私は国会議員を5期務めさせていただきましたが、森友、加計、桜を見る会などの疑惑の追及での審議ではなく、国民の権利義務に関する重要な法律を審議する過程においてのこのようなことは初めてのことでした。残念です。
このようにして世界に例を見ない登録品種の自家採種一律禁止となる種苗法改定案が日本の国会で成立したのです。米国でも植物品種保護法があって、登録品種であっても自家採種自由で、EUでも年間の収穫が穀類92トン、ジャガイモ185トン以下の小農家は、原則自家増殖は自由で、大規模農家も主食の穀物、ジャガイモなどのイモ類、繊維作物など21の作物は例外とされています。さすがに農水省も国会審議ではこのような一律禁止の規制がなされている国はイスラエルと日本だけだと答弁しました。
●自家採種は農民の権利
人類は1万年もの間、その土地、気候に適したタネを分け合って自家採種を続けて命をつないできたのです。
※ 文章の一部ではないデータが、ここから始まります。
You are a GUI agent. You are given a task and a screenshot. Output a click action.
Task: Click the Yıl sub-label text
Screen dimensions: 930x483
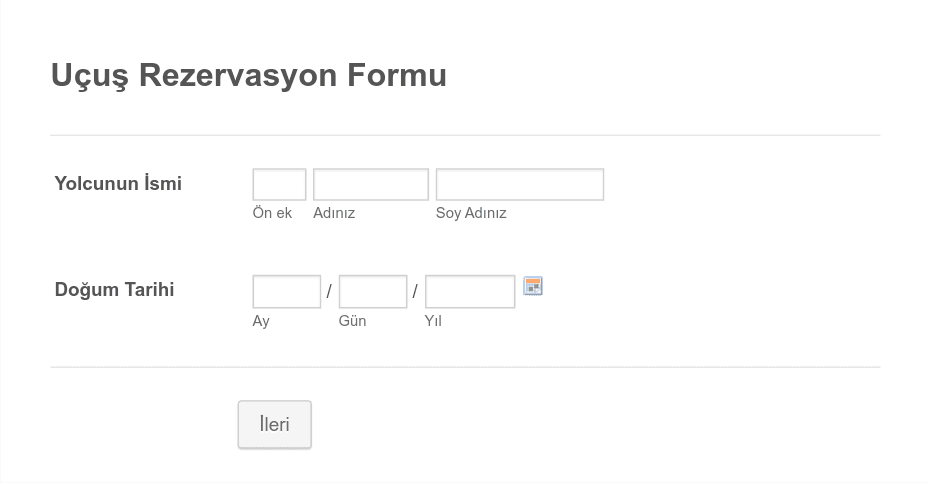tap(433, 321)
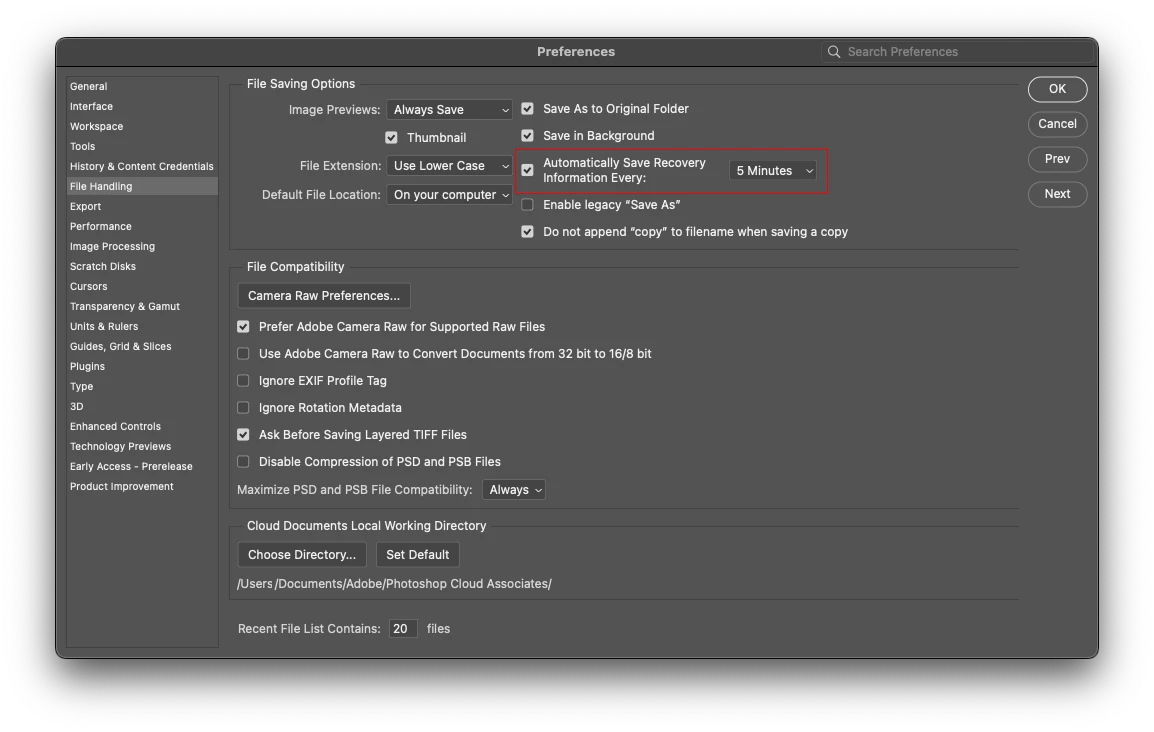
Task: Disable Save in Background
Action: pyautogui.click(x=528, y=136)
国連の人権宣言でも、日本が批准した食料・農業植物遺伝資源条約でも自家採種は農民の権利とされています。自家採種禁止法案はかつてモンサント法案と呼ばれて中南米、インドなどで一時猛威を振るいましたが、農民の暴動などもあって次々に廃止されてきたものです。まさか21世紀の日本でこのような法律が成立するとは考えてもいなかったのです。
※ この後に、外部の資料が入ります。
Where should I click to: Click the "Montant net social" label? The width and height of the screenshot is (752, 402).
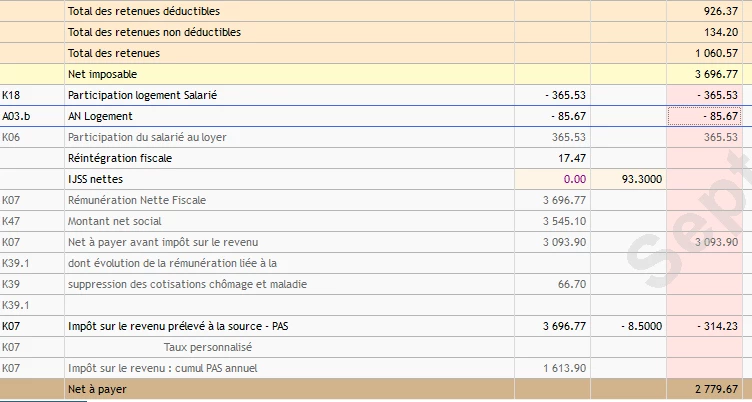pos(114,221)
政府は、登録品種は10%にも満たないので農家には影響ないと答弁しましたが、現在農水省のアンケート調査で52%の農家が登録品種の自家採種を続けていることが明らかにされています。登録品種だけで9000種類もありますから、農家は現在自分たちの作付けしているコメ、麦、大豆、野菜類のどれが登録品種であるか分からないのが現状です。これからは対価を支払って許諾を得る手続きをするか、全て種苗を購入するかしなければならなくなります。知らなかったからといっても10年以下の懲役、1000万以下の罰金、農業生産法人では3億円以下の罰金、しかも共謀罪の対象です。
●地方自治体に働きかけよう
このように日本の種苗がモンサントなどの多国籍企業に支配されようとしている時に、未来の子どもたちのことを考えたら黙って手をこまねいているわけにはいきません。種子法が廃止されて2年の間に、22の道県が種子法に代わる種子条例を成立させ、ついに国会でも「種子法廃止撤回法案」に自民党も審議に応じて継続審議になっているように。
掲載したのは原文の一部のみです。